Authors: Ray Rigby
“I wasn’t referring to you.”
“And that goes for my Staff too.” Wilson walked out and banged the door behind him.
Markham poured himself a stiff drink and as he drank it he noticed that his hand was shaking.
*
Williams lay on his bed wearing only his underpants. As the door opened he got off the bed and stood up.
“Accidental death,” said the R.S.M.
Williams poured two large whiskies and handed a glass to the R.S.M. then picked up his own glass and raised it in the air. The R.S.M. tossed his drink back.
“But if there’s another accidental death and you’re in any way connected with it, Staff ... ” he deliberately turned his glass upside down and placed it on the table and looked at Williams and marched out.
Williams stared at the glass then with a blow of his clenched fist he knocked it off the table.
Roberts sat up and leaned against the wall and smoked a cigarette. ‘It’s uncanny,’ he thought. ‘You can almost hear the silence.’ The prisoners turned restlessly and grunted and groaned in their sleep and Bartlett, with his mouth wide open, lay on his back and snored like a hog.

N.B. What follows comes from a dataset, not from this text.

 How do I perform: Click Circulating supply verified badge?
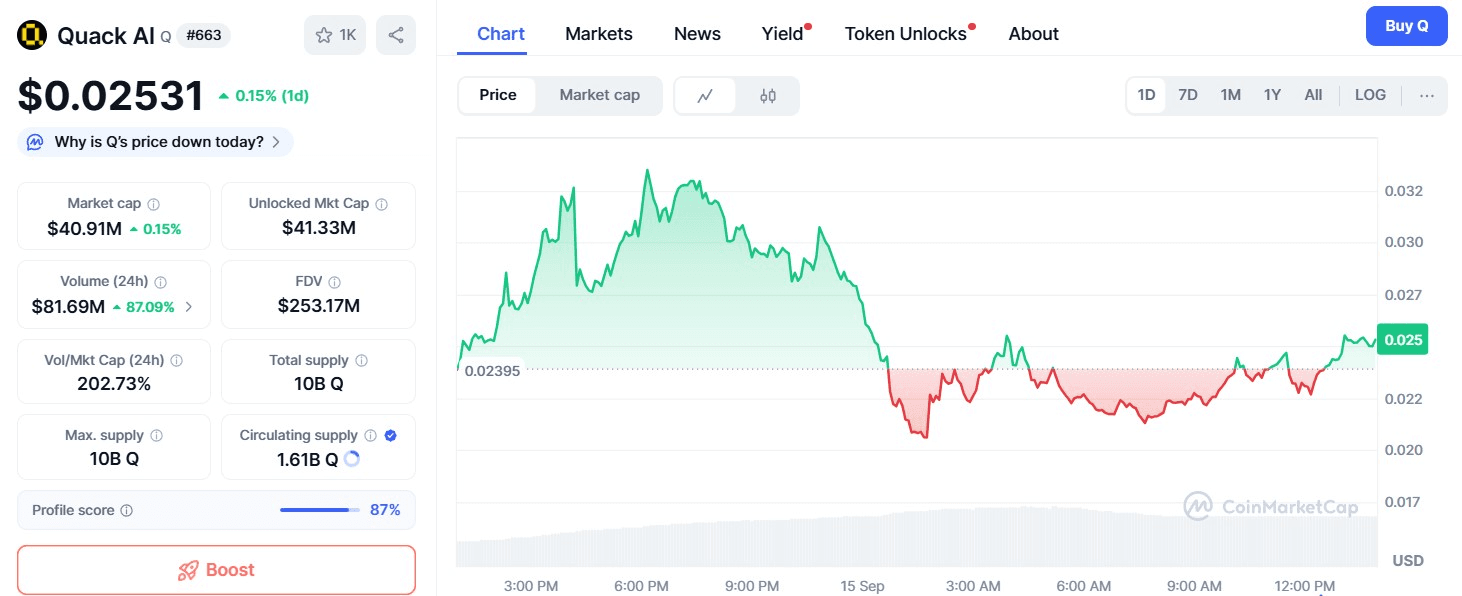pos(391,436)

But Roberts was completely unaware of them, he was listening to the still, unearthly, unnatural silence. He shivered slightly and remembered the occasions that he had taken a long walk into the desert to get away from everybody, and how he had sat down and been engulfed by the strange unearthly silence and even here, in this prison, the desert silence penetrated. ‘I had to get away sometimes. Get away so that I could think clearly. Get away from the moans and grumbles of the men. The monotonous, dull voices of men who had used up all their conversation years before and were only repeating outdated slang and the same old obscene jokes, and the stories they had told so often. ‘The sad thing is,’ thought Roberts, ‘when new men joined the regiment they were bitterly resented.’

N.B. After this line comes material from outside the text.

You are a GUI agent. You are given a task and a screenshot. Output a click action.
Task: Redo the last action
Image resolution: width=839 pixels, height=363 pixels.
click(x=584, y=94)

New men from England, especially. The boys didn’t want to know them. All they felt was a deep resentment, that Bill or Colin or Robbie, who were all dead, had been replaced by a stranger. ‘The old sweats who, like me,’ thought Roberts, ‘had survived every campaign, they more than anyone, resented new faces. Fear? Of course. Living proof that they could easily be replaced. But there was another reason. The Regiment had lost track of time.’
The England they knew and remembered so vividly existed three years ago and they stubbornly refused to face the obvious fact that things had changed. They had been in limbo for three years and were afraid to admit that things had changed. Even the photographs they carried in their pockets and showed time and time again to their mates, were the ones they had when they first came overseas. Discoloured with sand and much handling, cracked and dog-eared, but set in a time and place that they knew and remembered and understood. “My missus and kids,” Jack would say and then remember with a stab of pain that she had deserted him. But he kept the photograph. He had to try and pretend that it hadn’t happened, or go crazy.

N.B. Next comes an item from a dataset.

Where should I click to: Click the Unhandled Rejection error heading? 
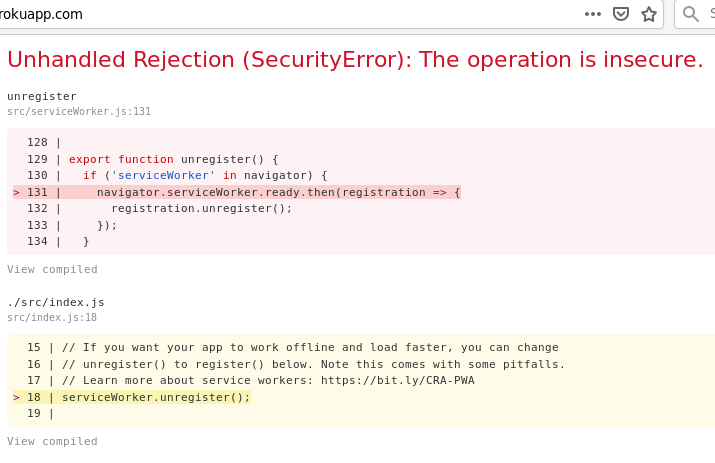click(355, 59)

In their minds their wives had not aged and their children had not grown; their homes had not changed and their mates, lucky beggars, still took a walk Sunday mornings to the local pub. That’s the way they remembered it and that’s the way it had to be, and the biggest bloody tragedy of the lot,’ thought Roberts, ‘is that we’re all in for a terrible shock. My Alice will be changed. She will have lines on her face that I don’t know and I’ll have to get used again to the warmth of her as she lies beside me in bed, and I’ll have to learn how to make love to her again.’
With a sense of shock he realised that he had forgotten. ‘It won’t be the same, anyway,’ he thought. ‘Nothing will ever be the same again. She’ll be a stranger to me. That’s the only thing that I can be sure of, and will I still love her and will she still love me and will we, two strangers, be able to start a new life? God only knows. All I know is I’ll be scared when I walk through my own front door and see a stranger waiting to greet me. A plump woman instead of a slim girl.’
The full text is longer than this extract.